How have you navigated the regulatory environment around cultured meat? Where do you see it heading?
There have recently been some exciting developments when it comes to the regulation of cultured meat. In early October, US president Joe Biden announced plans to move towards cultivated meat in a new executive order in order to improve food security and drive agricultural innovation. Governments understand that they need to make investments now to enable food security for the future and cultivated meat has an important role to play.
Could you tell us more about how you approached fundraising?
Last year we raised $47 million to bring our total raised to over $60 million. We raised this funding to advance our production and diversify our product portfolio.
What does the future hold for cultivated food?
Cultivated meat is predicted to become a $25 billion industry by 2030. The demand for meat is only rising but consumers are more aware than ever of the negative impact of the industry – for instance, CO2 emissions, unsustainable levels of water usage, and issues around animal welfare. It’s thought that in the future, 60% of the meat we eat will be either cultivated or plant-based. From our own analysis, if we grow as planned then by 2035 we will have saved 17 tonnes of carbon emissions, 230 trillion litres of water and around 27 million animal lives.

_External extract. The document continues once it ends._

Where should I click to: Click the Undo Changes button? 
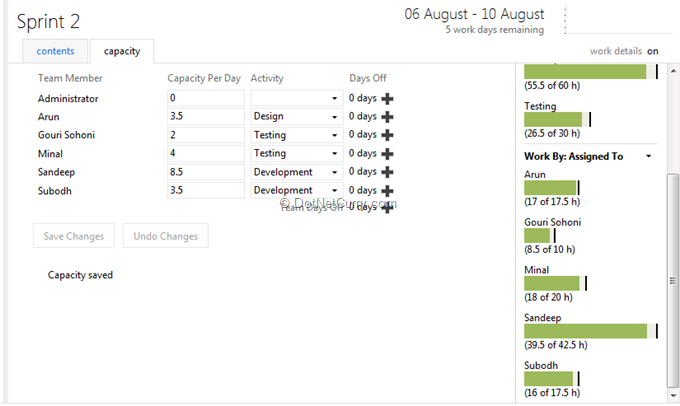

Cultivated meat is only going to be one part of the equation though. We believe the future of meat is going to be exceptionally tasty, with a minimal impact on the planet and animals – where cultivated meat is available in the supermarket, along with plant-based meat and organically grown meat so consumers have the best choice available.
We are looking forward to what’s next for Meatable! Could you tell us more about what’s upcoming?
We’ve recently expanded to Singapore – our first location outside of the Netherlands. Singapore is a global leader when it comes to cultivated meat. It was the first country to approve the production and sales of cultivated meat in 2020 as part of its 30 by 30 strategy – which aims to build up its agri-food industry’s capability and capacity to produce 30% of its nutritional needs locally and sustainably by 2030. Currently, the country imports 90% of its food, with each citizen consuming an average of 62kg of meat per person annually.
In Singapore, we’re partnering with Esco Aster, a contract development and manufacturing (CDMO) company. Esco Aster is the first and only production facility in Singapore that has regulatory approval to produce cultivated meats. The aim is to develop cultivated pork on a small scale by 2024 for restaurants, with the aim to have products on sale in supermarkets by 2025.